• **WHAT TO PRODUCE**
Copy out every line in the entries below that contains the string "agent". Case matters.

• **RECORD SET**
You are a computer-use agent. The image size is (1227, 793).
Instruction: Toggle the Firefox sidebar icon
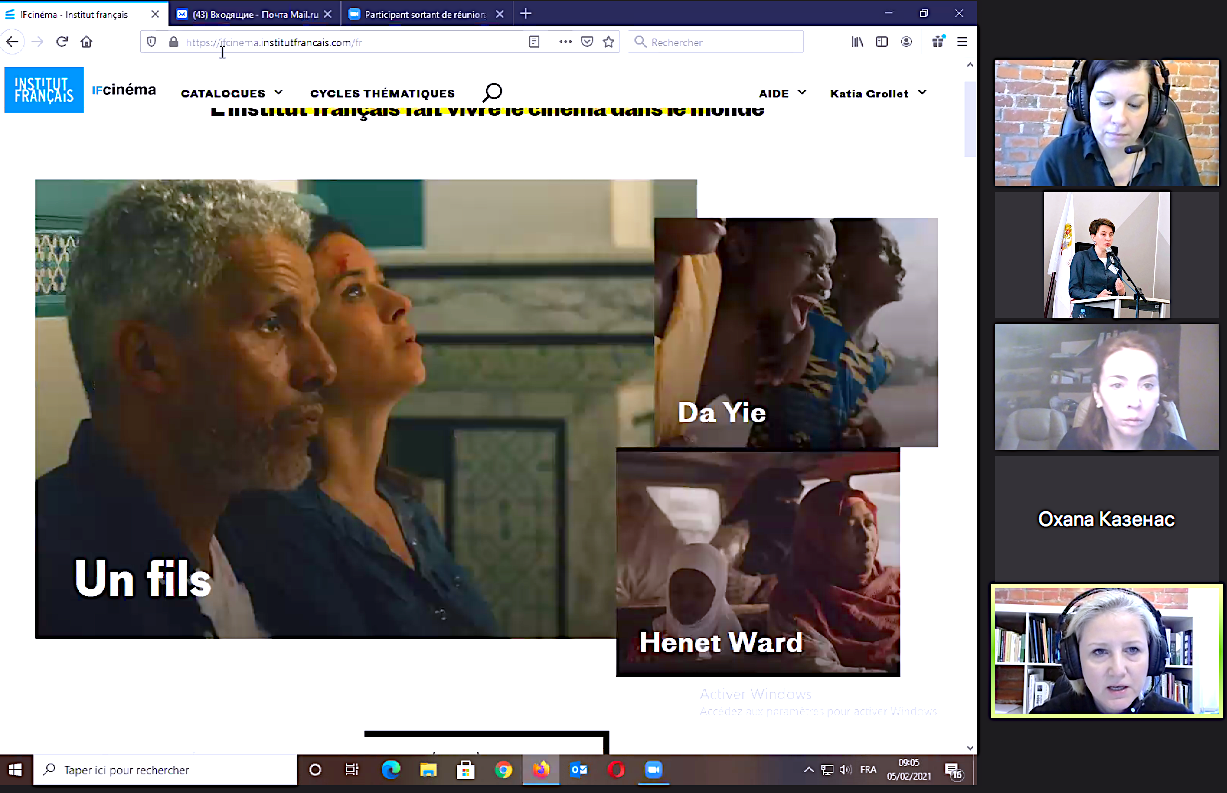click(x=882, y=42)
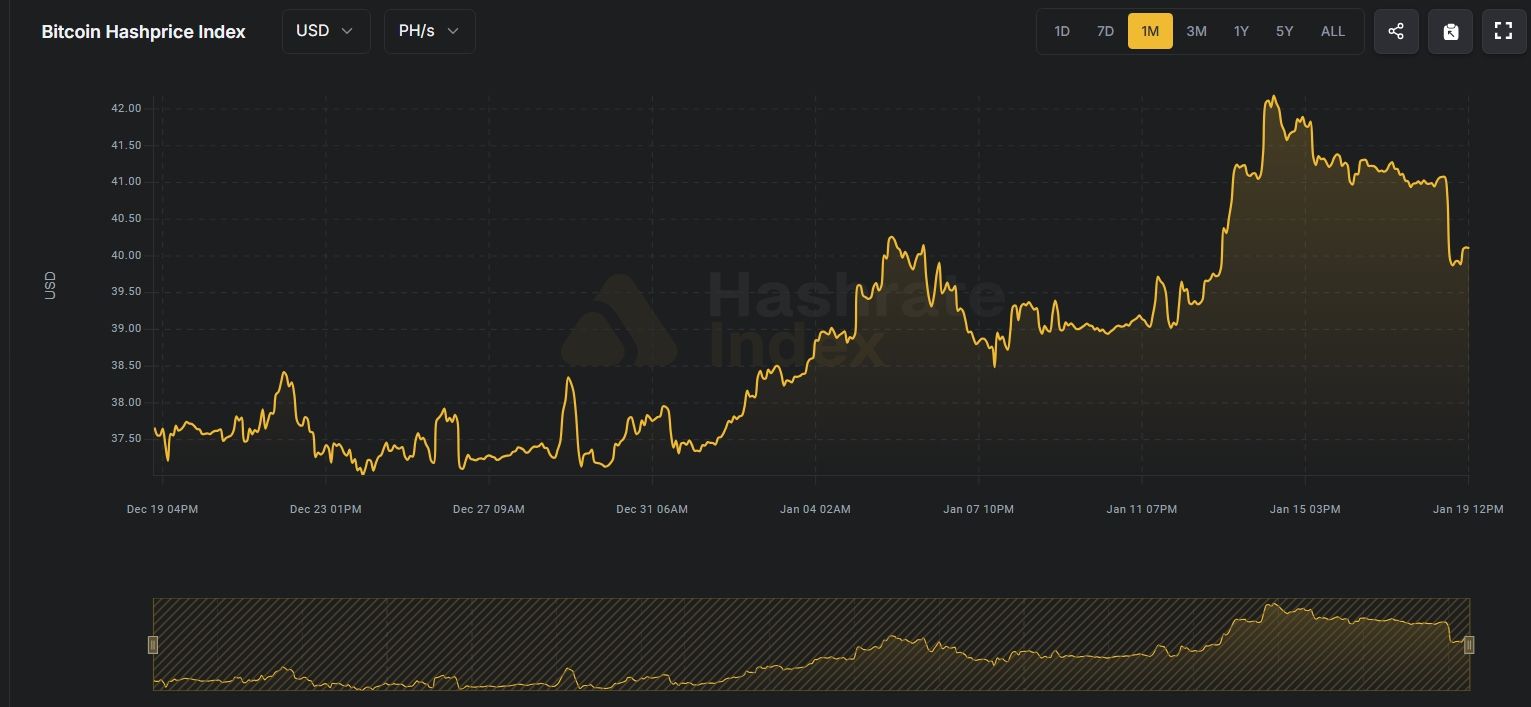This screenshot has width=1531, height=707.
Task: View 5Y historical hashprice data
Action: click(1284, 31)
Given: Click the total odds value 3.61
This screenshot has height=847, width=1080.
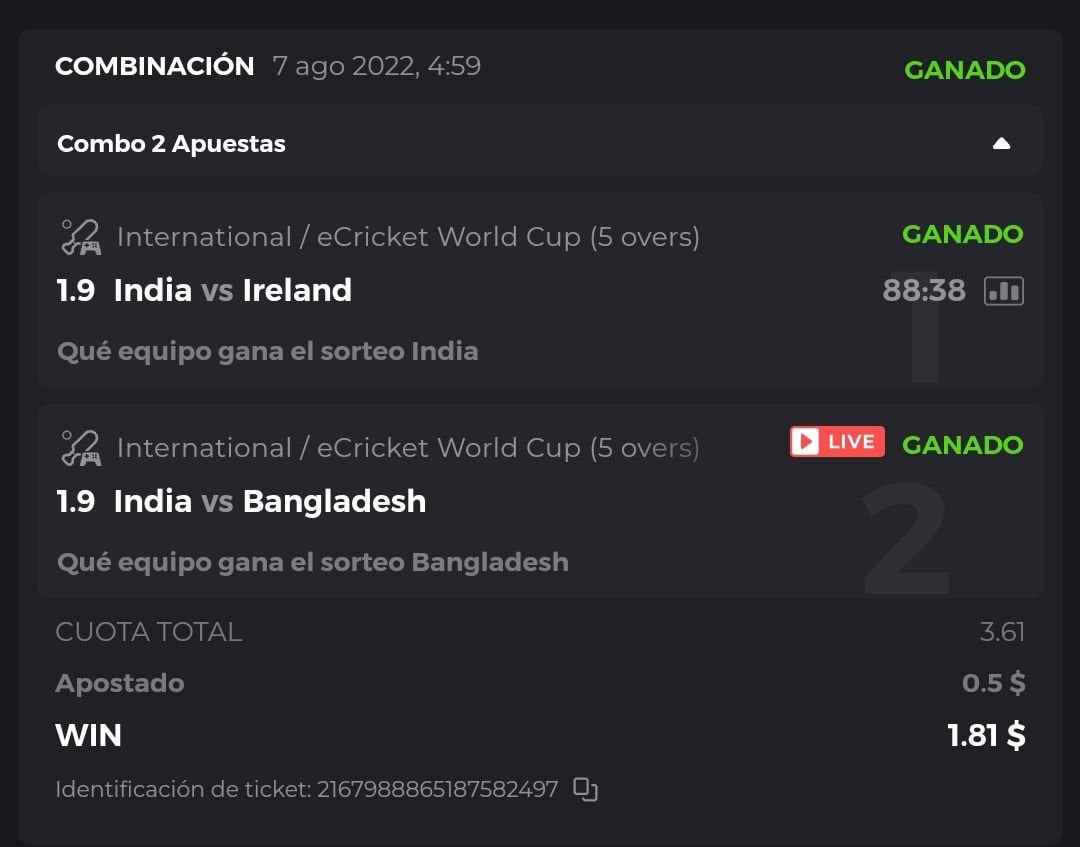Looking at the screenshot, I should click(x=1002, y=632).
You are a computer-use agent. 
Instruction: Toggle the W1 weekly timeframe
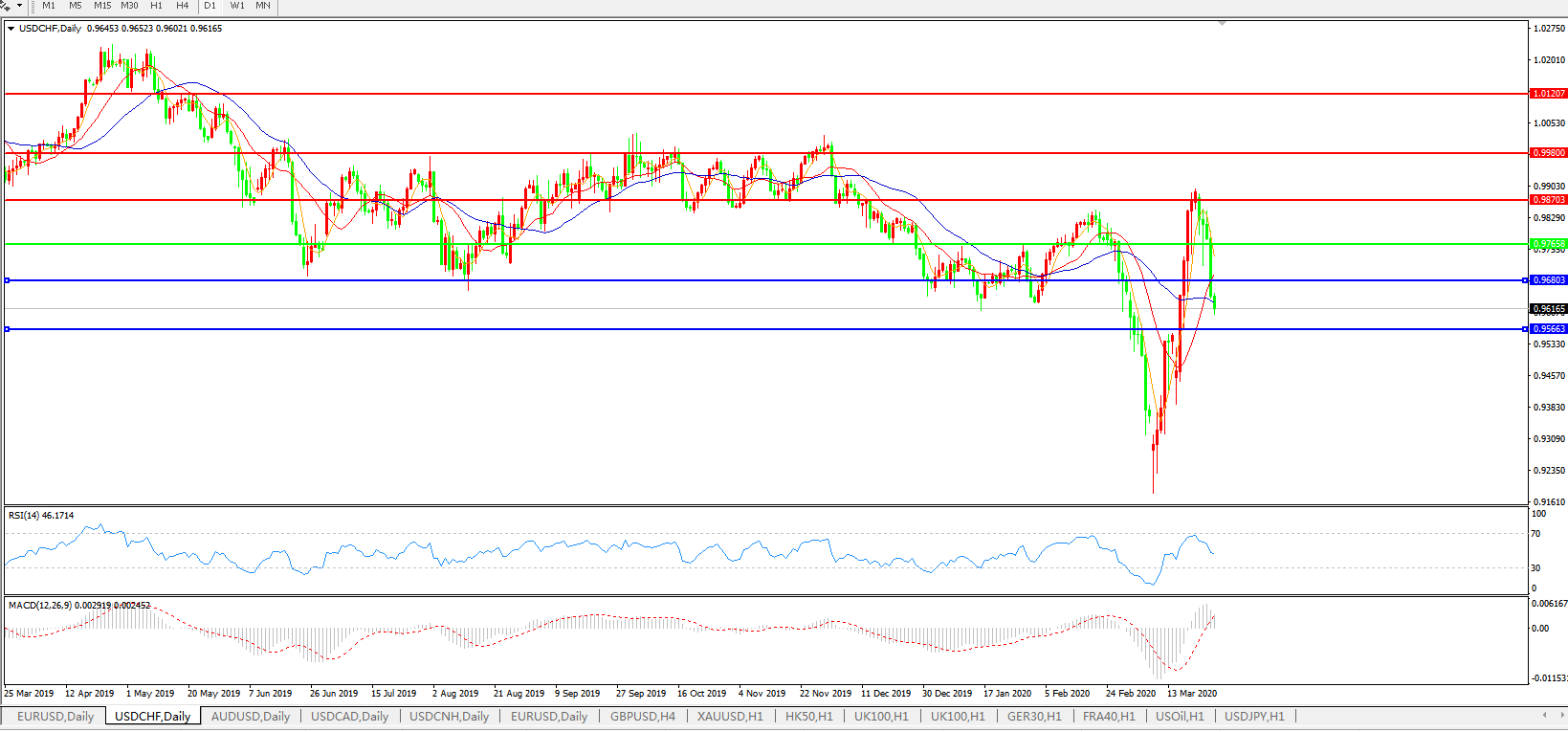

• **RESULT BELOW**
You are a computer-use agent. The image size is (1227, 793).
You are a computer-use agent. 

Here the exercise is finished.